Unless you’re a repeat founder or riding off YC hype, no one knows who you are. You’re not in TechCrunch. You’re not in the Twitter algos.

And you’re definitely not showing up when they type “best startups to join.”

You’re not unworthy.

You’re just invisible.

Why You’re Not Getting Good Candidates

Most people would rather join something known and mid than unknown and incredible.

Why?

Because reputation is proxy for safety. And at pre-seed, all you have is story, speed, and belief.

But instead of building distribution, you’re waiting for serendipity. You’re putting your JD on your website and hoping your dream hire just… finds it?

You’re not a FAANG. You’re not even an acronym yet.

So you have to go outbound. You have to get in people’s heads before they ever visit your site.

And that starts with using the people who already believe in you.

What The Best Founders Actually Do

1. They weaponize their network

If you’re not actively getting intros and referrals from:

  • Investors

  • Fellow founders

  • Advisors

  • Friends with good taste

…then you’re leaving your best candidates in someone else’s pipeline.

Your network is a distribution channel.

The best founders make it easy for people to help. They don’t say “We’re hiring.” They say, “Here’s who we need. Do you know one person who fits this?”

Be specific. Be shameless.

Make it frictionless for people to forward your pitch.

2. They make the pitch personal

When was the last time you read a job post and thought, “Holy sh*t, this is me”?

That’s what great founders write.

They don’t use HR boilerplate. They write raw, weird, magnetic messages that speak to a specific kind of person.

Instead of:

“We’re looking for a mission-driven, full-stack engineer.”

Try:

“We’re two weeks into something that shouldn’t work. But it’s working. Looking for someone who’s obsessed with proving things wrong and building fast. Backend-heavy, frontend-capable, zero ego, high output. You’ll ship more in 3 months than you did last year.”

If it reads like a letter, it’ll get ignored like one.

3. They treat hiring like GTM

Hiring is just go-to-market in disguise.

Think about it:

  • The job is the product

  • The candidate is the customer

  • The pitch is the positioning

  • Your referral network is your distribution channel

Would you launch a product with no landing page, no email list, no targeting, and no follow-up? No?

Then stop doing that with your hiring.

Track your pipeline. Follow up. Iterate your copy.

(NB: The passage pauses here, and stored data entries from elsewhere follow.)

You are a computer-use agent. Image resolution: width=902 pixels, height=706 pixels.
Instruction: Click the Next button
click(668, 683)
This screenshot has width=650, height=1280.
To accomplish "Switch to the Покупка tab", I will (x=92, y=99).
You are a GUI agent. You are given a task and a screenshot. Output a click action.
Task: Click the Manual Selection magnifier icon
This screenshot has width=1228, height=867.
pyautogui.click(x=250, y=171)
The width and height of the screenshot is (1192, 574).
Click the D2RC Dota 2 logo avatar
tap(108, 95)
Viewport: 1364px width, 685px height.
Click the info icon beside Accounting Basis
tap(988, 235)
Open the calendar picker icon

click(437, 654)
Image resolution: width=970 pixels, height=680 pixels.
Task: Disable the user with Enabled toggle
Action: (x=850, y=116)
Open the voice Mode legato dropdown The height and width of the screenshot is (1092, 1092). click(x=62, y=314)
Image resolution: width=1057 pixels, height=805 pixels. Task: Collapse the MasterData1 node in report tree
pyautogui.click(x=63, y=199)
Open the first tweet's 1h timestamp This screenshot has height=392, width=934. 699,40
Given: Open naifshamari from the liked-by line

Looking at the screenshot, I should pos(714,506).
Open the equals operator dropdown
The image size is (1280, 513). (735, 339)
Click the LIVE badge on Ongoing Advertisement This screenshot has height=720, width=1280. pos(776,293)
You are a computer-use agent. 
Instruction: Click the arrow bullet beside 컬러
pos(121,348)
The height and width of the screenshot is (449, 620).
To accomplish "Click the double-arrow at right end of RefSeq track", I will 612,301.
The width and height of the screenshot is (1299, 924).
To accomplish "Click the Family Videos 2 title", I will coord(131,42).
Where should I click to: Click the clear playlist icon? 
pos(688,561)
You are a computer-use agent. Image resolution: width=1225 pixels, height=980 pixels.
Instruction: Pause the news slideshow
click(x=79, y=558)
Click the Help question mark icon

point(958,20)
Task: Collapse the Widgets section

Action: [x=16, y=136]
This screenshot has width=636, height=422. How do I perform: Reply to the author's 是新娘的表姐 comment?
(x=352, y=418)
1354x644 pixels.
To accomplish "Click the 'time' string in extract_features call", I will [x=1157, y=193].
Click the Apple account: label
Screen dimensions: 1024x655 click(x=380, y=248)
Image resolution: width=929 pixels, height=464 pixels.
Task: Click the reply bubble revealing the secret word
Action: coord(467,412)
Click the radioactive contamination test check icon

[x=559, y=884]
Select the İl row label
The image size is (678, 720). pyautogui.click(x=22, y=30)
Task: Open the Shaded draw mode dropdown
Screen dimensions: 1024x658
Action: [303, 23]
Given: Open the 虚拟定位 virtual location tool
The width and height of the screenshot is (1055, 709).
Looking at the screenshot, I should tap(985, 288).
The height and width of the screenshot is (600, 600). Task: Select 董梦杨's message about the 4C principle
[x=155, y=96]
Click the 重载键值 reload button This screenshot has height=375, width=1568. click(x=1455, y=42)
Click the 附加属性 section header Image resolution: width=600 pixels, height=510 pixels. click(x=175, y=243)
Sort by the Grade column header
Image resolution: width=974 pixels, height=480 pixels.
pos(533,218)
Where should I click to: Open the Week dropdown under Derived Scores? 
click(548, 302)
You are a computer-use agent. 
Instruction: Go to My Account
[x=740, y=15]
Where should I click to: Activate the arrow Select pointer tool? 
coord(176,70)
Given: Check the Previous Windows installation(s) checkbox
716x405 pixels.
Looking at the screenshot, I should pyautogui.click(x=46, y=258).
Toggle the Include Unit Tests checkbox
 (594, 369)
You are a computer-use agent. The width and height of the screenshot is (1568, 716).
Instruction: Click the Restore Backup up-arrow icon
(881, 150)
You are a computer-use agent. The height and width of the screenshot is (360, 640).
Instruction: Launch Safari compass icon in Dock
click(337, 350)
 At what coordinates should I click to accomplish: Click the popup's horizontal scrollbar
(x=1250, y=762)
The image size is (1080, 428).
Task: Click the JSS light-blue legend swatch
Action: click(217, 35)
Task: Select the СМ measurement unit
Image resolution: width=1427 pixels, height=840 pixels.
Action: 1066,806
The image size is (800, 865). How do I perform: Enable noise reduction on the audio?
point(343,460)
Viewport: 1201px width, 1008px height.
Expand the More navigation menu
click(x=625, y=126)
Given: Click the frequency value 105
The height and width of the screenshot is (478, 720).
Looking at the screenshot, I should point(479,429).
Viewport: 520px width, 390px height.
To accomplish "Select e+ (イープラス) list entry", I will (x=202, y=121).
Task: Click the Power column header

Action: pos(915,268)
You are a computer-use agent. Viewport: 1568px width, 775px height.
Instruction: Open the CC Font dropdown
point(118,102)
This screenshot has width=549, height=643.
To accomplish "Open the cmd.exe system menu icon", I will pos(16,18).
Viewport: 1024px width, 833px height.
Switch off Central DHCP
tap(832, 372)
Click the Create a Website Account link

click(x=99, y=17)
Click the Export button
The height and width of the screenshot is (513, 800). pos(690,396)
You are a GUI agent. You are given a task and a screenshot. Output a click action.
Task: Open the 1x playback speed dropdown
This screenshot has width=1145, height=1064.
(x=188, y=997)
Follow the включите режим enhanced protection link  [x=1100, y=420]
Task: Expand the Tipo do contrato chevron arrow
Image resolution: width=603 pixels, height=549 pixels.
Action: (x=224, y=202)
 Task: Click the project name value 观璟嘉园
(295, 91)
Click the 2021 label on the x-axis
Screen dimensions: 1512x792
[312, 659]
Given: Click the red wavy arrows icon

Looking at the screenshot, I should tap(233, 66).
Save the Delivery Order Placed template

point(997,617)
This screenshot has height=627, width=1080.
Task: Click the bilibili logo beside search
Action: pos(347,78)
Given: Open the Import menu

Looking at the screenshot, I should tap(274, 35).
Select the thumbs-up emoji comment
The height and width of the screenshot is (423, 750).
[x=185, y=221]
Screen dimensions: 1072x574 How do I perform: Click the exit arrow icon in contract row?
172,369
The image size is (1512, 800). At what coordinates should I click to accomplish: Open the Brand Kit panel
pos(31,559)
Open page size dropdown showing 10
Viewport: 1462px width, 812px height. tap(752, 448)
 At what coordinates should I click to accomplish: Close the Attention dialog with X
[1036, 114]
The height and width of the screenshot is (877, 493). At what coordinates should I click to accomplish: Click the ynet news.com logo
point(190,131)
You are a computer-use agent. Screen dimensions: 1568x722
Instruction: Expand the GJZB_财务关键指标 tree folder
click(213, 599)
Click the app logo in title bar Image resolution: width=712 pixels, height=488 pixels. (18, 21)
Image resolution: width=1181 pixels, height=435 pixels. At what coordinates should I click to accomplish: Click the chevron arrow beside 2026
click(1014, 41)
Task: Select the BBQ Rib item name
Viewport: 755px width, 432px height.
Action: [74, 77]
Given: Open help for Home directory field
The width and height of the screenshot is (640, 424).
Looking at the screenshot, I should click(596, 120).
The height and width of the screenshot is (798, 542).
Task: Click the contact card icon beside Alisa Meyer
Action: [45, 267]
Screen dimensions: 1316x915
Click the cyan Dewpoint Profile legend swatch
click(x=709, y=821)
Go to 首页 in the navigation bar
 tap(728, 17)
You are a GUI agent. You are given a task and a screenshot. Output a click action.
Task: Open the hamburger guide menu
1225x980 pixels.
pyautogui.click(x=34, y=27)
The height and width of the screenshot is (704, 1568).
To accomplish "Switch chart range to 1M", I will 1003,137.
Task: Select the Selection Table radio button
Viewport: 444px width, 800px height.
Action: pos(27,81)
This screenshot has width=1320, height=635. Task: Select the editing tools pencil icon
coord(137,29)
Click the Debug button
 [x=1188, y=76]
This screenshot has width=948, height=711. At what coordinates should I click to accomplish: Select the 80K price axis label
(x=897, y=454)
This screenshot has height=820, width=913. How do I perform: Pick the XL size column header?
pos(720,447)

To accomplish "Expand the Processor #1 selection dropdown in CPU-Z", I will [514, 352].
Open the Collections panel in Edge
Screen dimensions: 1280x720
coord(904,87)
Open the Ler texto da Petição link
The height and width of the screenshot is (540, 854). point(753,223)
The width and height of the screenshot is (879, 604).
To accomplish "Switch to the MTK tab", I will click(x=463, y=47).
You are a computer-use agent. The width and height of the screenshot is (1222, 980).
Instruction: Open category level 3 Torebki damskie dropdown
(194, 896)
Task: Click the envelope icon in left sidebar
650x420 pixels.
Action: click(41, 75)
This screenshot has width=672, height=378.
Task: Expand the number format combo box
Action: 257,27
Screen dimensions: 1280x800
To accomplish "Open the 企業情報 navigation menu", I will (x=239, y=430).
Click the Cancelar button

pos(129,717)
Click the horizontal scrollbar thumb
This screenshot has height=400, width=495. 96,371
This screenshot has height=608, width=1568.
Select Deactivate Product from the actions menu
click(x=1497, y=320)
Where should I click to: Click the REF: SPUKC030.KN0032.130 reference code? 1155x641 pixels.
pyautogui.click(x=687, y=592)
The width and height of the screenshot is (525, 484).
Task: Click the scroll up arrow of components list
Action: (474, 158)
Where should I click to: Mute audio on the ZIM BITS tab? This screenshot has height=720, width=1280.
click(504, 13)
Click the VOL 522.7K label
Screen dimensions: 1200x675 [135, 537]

Close candidates like you’d close your first customer because they are your first internal customer.

What I Learned the Hard Way

When I was hiring our first engineer, I asked every candidate one question:

“If we shut down in a year, what would make this job still worth it to you?”

Most gave me safe answers.

“Learning experience.” “Exposure.” “Startup environment.”

One guy said:

“I want to be the reason it didn’t die.”

I hired him.

Week one, our infra caught fire at 2am.

He didn’t wait for the Slack ping. He called me, already deep in the logs.

That’s the kind of energy you want. You’re not just hiring a skillset. You’re hiring someone who wants to fight beside you.

And those people don’t come through cold job boards.

They come through belief, story, and referrals.

The Takeaway

If you’re serious about hiring, do this in the next 24 hours:

  1. Write a 3-sentence pitch that sounds like you. No buzzwords.

  2. Send it to 10 people you trust with this message: “We’re hiring. Know one person who needs to see this?”

  3. Post that same pitch on LinkedIn but tell the backstory. Why now? Why this role? Why you?

You’ll get better responses in 24 hours than you did in the last 3 months of spraying job boards.